"VIOLENT MESSIAHS IS A BOOK THAT CAN TAKE YOU OFF GUARD. WHEN YOU FIRST START READING, YOU ARE VERY SURE OF THE DIRECTION OF THE BOOK. YOU KNOW WHO THE GOOD GUYS ARE, AND WHO THE BAD GUYS ARE……THEN YOU KEEP READING." - Comic Shop News

 

VIOLENT MESSIAHS

A mysterious door hides something old and alive.

A hyper-violent vigilante prowls the streets.

A serial killer leaves only a poem for a clue.

A female cop tries desperately to understand how it all connects.

Welcome to Rankor Island, a carnival of social ills.

Lt. Cheri Major has been on the trail of the vigilante dubbed "Citizen Pain" for months, but has never seen more than his shadow. When a carefully calculated trap she has laid goes wrong, she comes face to face with the man they call PAIN. The vision is terrifying. He is inhuman in girth and hides his face behind a haphazardly stitched black mask. For the first time in her career Cheri loses control, and PAIN slips away.

Across town, at that same moment, the enigmatic serial killer, "Family Man" strikes.
Cheri and her new partner, Earnest Houston, begin to unearth clues of a strange connection between PAIN and the Family Man, clues that PAIN himself seems to be leaving for her. The closer to the truth she gets, the more unreal her world becomes.

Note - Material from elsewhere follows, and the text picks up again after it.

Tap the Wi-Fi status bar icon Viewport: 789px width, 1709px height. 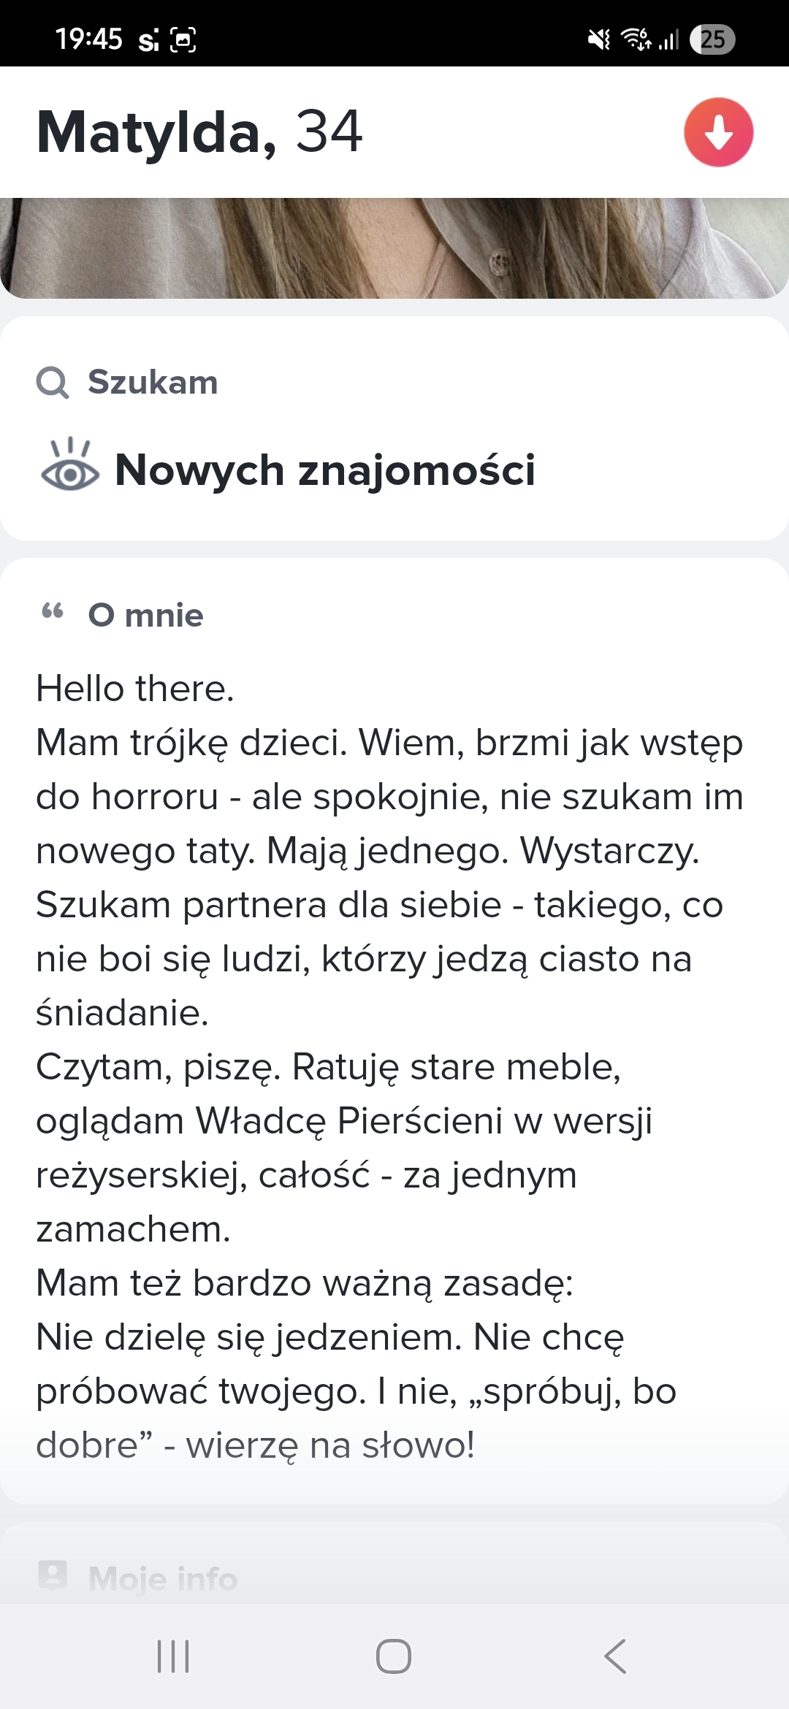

The trail eventually leads to an historical landmark on Rankor Island, the gothic North End Mansion.

In the dark halls of this ancient house another story has been unfolding. A story of the genetic scientist Jubal (whom PAIN calls "father") and the three old men who look frail but are known ominously as THE KEEPERS.

Cheri and Houston make it through the maze of North End Mansion to its black heart, a room where all the players of our puzzle meet, truths of global consequence are revealed and this nightmare can be played out to it's violent conclusion.

Violent Messiahs is a loose and fast urban action retelling of "Frankenstein" that can only be described as a genre bending, theological, sci-fi love story about criminal politics, the nature of violence and man's search for individuality.